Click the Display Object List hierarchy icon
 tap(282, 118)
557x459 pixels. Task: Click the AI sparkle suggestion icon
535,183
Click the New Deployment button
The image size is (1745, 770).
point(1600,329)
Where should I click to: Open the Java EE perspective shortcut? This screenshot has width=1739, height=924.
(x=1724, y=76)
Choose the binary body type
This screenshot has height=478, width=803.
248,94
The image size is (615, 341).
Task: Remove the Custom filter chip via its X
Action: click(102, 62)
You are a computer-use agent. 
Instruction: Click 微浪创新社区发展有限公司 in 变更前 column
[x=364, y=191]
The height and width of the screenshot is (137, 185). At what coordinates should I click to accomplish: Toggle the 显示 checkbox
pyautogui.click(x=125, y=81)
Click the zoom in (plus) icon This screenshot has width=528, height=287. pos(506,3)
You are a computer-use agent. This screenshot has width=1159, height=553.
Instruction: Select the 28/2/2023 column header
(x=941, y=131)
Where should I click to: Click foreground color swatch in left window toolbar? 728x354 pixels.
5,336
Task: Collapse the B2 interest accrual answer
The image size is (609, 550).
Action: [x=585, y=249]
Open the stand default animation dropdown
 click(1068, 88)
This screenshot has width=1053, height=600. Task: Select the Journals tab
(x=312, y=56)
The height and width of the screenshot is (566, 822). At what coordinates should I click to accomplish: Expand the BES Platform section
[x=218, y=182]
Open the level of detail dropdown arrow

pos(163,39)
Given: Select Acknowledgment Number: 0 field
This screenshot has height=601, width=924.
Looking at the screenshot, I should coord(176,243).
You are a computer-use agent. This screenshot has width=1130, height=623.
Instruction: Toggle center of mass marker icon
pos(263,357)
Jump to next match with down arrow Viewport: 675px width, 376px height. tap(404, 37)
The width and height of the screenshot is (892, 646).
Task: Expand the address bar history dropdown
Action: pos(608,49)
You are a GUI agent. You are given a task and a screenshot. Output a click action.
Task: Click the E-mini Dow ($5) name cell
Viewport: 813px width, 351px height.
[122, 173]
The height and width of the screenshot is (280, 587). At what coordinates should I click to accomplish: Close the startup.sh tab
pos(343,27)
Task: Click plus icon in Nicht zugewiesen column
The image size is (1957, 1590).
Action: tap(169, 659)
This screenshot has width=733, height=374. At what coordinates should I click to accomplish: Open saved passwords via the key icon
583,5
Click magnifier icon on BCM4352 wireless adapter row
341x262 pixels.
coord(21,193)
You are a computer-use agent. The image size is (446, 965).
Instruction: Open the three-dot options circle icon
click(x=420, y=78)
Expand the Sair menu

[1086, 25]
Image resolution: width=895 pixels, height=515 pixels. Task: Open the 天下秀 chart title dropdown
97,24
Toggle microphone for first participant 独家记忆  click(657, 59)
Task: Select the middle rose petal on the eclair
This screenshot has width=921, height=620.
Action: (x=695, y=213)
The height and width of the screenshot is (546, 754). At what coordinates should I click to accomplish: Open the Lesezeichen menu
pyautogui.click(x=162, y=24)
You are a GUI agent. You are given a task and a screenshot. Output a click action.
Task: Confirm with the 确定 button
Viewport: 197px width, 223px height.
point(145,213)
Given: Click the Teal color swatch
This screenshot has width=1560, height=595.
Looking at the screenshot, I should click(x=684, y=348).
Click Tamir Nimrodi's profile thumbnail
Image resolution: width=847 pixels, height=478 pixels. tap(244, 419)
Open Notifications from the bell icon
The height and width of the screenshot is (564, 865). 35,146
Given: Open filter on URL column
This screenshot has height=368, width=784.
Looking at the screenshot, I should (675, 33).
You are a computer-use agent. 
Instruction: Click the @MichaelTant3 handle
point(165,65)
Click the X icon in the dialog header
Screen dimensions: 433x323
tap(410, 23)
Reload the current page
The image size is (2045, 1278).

> [Directions for this task]: Copy all of the rows above word for word, without changing anything.

> [The answer]:
Click the Display Object List hierarchy icon
 tap(282, 118)
557x459 pixels. Task: Click the AI sparkle suggestion icon
535,183
Click the New Deployment button
The image size is (1745, 770).
point(1600,329)
Where should I click to: Open the Java EE perspective shortcut? This screenshot has width=1739, height=924.
(x=1724, y=76)
Choose the binary body type
This screenshot has height=478, width=803.
248,94
The image size is (615, 341).
Task: Remove the Custom filter chip via its X
Action: click(102, 62)
You are a computer-use agent. 
Instruction: Click 微浪创新社区发展有限公司 in 变更前 column
[x=364, y=191]
The height and width of the screenshot is (137, 185). At what coordinates should I click to accomplish: Toggle the 显示 checkbox
pyautogui.click(x=125, y=81)
Click the zoom in (plus) icon This screenshot has width=528, height=287. pos(506,3)
You are a computer-use agent. This screenshot has width=1159, height=553.
Instruction: Select the 28/2/2023 column header
(x=941, y=131)
Where should I click to: Click foreground color swatch in left window toolbar? 728x354 pixels.
5,336
Task: Collapse the B2 interest accrual answer
The image size is (609, 550).
Action: [x=585, y=249]
Open the stand default animation dropdown
 click(1068, 88)
This screenshot has width=1053, height=600. Task: Select the Journals tab
(x=312, y=56)
The height and width of the screenshot is (566, 822). At what coordinates should I click to accomplish: Expand the BES Platform section
[x=218, y=182]
Open the level of detail dropdown arrow

pos(163,39)
Given: Select Acknowledgment Number: 0 field
This screenshot has height=601, width=924.
Looking at the screenshot, I should coord(176,243).
You are a computer-use agent. This screenshot has width=1130, height=623.
Instruction: Toggle center of mass marker icon
pos(263,357)
Jump to next match with down arrow Viewport: 675px width, 376px height. tap(404, 37)
The width and height of the screenshot is (892, 646).
Task: Expand the address bar history dropdown
Action: pos(608,49)
You are a GUI agent. You are given a task and a screenshot. Output a click action.
Task: Click the E-mini Dow ($5) name cell
Viewport: 813px width, 351px height.
[122, 173]
The height and width of the screenshot is (280, 587). At what coordinates should I click to accomplish: Close the startup.sh tab
pos(343,27)
Task: Click plus icon in Nicht zugewiesen column
The image size is (1957, 1590).
Action: tap(169, 659)
This screenshot has width=733, height=374. At what coordinates should I click to accomplish: Open saved passwords via the key icon
583,5
Click magnifier icon on BCM4352 wireless adapter row
341x262 pixels.
coord(21,193)
You are a computer-use agent. The image size is (446, 965).
Instruction: Open the three-dot options circle icon
click(x=420, y=78)
Expand the Sair menu

[1086, 25]
Image resolution: width=895 pixels, height=515 pixels. Task: Open the 天下秀 chart title dropdown
97,24
Toggle microphone for first participant 独家记忆  click(657, 59)
Task: Select the middle rose petal on the eclair
This screenshot has width=921, height=620.
Action: (x=695, y=213)
The height and width of the screenshot is (546, 754). At what coordinates should I click to accomplish: Open the Lesezeichen menu
pyautogui.click(x=162, y=24)
You are a GUI agent. You are given a task and a screenshot. Output a click action.
Task: Confirm with the 确定 button
Viewport: 197px width, 223px height.
point(145,213)
Given: Click the Teal color swatch
This screenshot has width=1560, height=595.
Looking at the screenshot, I should click(x=684, y=348).
Click Tamir Nimrodi's profile thumbnail
Image resolution: width=847 pixels, height=478 pixels. tap(244, 419)
Open Notifications from the bell icon
The height and width of the screenshot is (564, 865). 35,146
Given: Open filter on URL column
This screenshot has height=368, width=784.
Looking at the screenshot, I should (675, 33).
You are a computer-use agent. 
Instruction: Click the @MichaelTant3 handle
point(165,65)
Click the X icon in the dialog header
Screen dimensions: 433x323
tap(410, 23)
Reload the current page
The image size is (2045, 1278).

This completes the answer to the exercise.